List the items below as a JSON array of strings, one string per line and no blank lines, starting at the line with "Click bus stop" and ending at the line with "Looking at the screenshot, I should point(297,459).", both included.

"""

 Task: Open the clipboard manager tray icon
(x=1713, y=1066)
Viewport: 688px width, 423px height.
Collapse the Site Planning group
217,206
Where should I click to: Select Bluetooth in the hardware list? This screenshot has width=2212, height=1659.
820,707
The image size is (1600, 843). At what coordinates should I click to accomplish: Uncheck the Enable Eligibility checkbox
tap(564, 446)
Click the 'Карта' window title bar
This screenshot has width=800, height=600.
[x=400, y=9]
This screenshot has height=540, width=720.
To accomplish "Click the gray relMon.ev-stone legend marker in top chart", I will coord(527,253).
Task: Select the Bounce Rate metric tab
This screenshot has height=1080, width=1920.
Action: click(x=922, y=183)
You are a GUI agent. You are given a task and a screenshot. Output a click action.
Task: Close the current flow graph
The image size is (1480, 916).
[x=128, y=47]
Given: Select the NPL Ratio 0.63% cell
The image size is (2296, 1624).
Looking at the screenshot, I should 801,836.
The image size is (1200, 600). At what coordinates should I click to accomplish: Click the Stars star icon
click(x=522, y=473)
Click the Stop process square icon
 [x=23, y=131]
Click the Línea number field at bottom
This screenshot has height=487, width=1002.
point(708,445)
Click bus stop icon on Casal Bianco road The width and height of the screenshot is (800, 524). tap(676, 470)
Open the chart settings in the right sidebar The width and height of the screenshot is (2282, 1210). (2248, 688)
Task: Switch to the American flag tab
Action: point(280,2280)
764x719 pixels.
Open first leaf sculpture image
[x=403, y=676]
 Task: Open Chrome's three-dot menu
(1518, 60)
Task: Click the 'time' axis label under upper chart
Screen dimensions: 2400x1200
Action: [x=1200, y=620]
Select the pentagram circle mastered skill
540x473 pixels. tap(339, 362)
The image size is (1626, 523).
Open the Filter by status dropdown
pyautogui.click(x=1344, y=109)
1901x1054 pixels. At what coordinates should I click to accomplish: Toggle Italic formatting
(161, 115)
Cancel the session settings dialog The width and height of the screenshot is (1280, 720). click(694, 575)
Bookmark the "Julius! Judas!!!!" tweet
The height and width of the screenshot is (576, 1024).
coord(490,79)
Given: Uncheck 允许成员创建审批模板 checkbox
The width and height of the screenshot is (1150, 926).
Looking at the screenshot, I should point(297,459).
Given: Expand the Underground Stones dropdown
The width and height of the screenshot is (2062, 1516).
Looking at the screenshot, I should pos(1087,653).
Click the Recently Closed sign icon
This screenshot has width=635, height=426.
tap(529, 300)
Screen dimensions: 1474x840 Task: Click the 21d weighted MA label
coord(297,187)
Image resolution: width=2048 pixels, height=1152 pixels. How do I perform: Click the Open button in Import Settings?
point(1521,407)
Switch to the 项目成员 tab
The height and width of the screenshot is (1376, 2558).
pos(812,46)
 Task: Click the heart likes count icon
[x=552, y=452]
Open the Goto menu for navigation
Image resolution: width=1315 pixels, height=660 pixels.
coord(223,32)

"""

Result of this exercise
[
  "Click bus stop icon on Casal Bianco road The width and height of the screenshot is (800, 524). tap(676, 470)",
  "Open the chart settings in the right sidebar The width and height of the screenshot is (2282, 1210). (2248, 688)",
  "Task: Switch to the American flag tab",
  "Action: point(280,2280)",
  "764x719 pixels.",
  "Open first leaf sculpture image",
  "[x=403, y=676]",
  " Task: Open Chrome's three-dot menu",
  "(1518, 60)",
  "Task: Click the 'time' axis label under upper chart",
  "Screen dimensions: 2400x1200",
  "Action: [x=1200, y=620]",
  "Select the pentagram circle mastered skill",
  "540x473 pixels. tap(339, 362)",
  "The image size is (1626, 523).",
  "Open the Filter by status dropdown",
  "pyautogui.click(x=1344, y=109)",
  "1901x1054 pixels. At what coordinates should I click to accomplish: Toggle Italic formatting",
  "(161, 115)",
  "Cancel the session settings dialog The width and height of the screenshot is (1280, 720). click(694, 575)",
  "Bookmark the \"Julius! Judas!!!!\" tweet",
  "The height and width of the screenshot is (576, 1024).",
  "coord(490,79)",
  "Given: Uncheck 允许成员创建审批模板 checkbox",
  "The width and height of the screenshot is (1150, 926).",
  "Looking at the screenshot, I should point(297,459)."
]